Alterman admired Ben-Gurion. He praised Moshe Dayan, writing, “The land of Israel spreads over you like the dawn.” But he was also capable of disagreeing with Ben-Gurion for dismantling the Palmach, for accepting German reparations, for discriminating against the Arab minority, and for his understanding of the actions of Amnon Zichroni, who, as a soldier, declared that he was a pacifist and refused to carry arms. In that context, Alterman cited his 1930's poem: “Don’t give them guns.”
He was an outright Zionist, although his criticism of discrimination against the Arab minority created a certain distance between himself and Ben-Gurion. He was enraged by the 1956 massacre at Kfar Qassem. Former Chief of General Staff Haim Laskov and generals Yitzhak Rabin and Haim Bar-Lev came to hear the ruling against then-Colonel Issachar (Iska) Shedmi.
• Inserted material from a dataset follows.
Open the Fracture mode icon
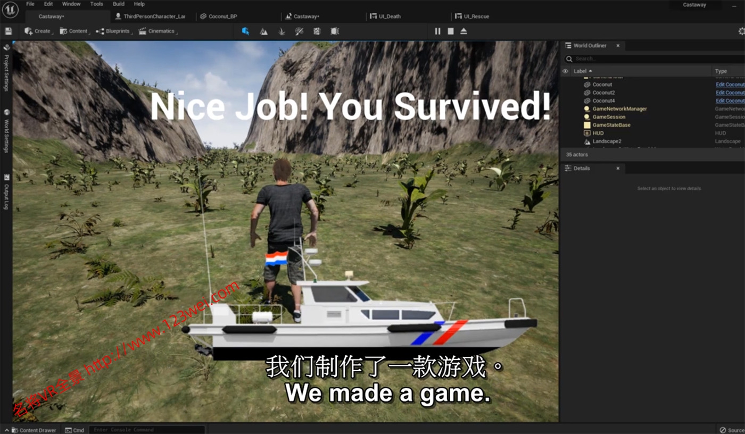 [x=317, y=31]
One of them made a sarcastic comment which has become ubiquitous since then: they came to see whether every soldier would be forced to take his own attorney into the battlefield.
After the Six-Day War, Alterman changed his political orientation. He joined the movement for a Greater Israel. There is no explanation for that except that the trauma of the terrifying wait that preceded the war caused him unprecedented existential anxiety. His support of a Greater Israel earned him many adversaries.
Paco, who was raised in the national-rReligious education system, was only familiar in his youth with Alterman the songwriter. He sang, “In the mountains, the sun is already hot,” a song written for a Zionist public relations film, or “Calaniot (anemones).” Like all Israelis, he was familiar with Alterman’s “Silver Platter,” but he was never exposed to “Stars Outside.”
His research is not lyrical. It is political and legal. What is his real opinion of the political positions of the never-ending poet? What are his own hidden views? It appears to me that it is possible to guess, but we cannot know for sure. Finkelstein is an active judge, and he keeps his opinions to himself.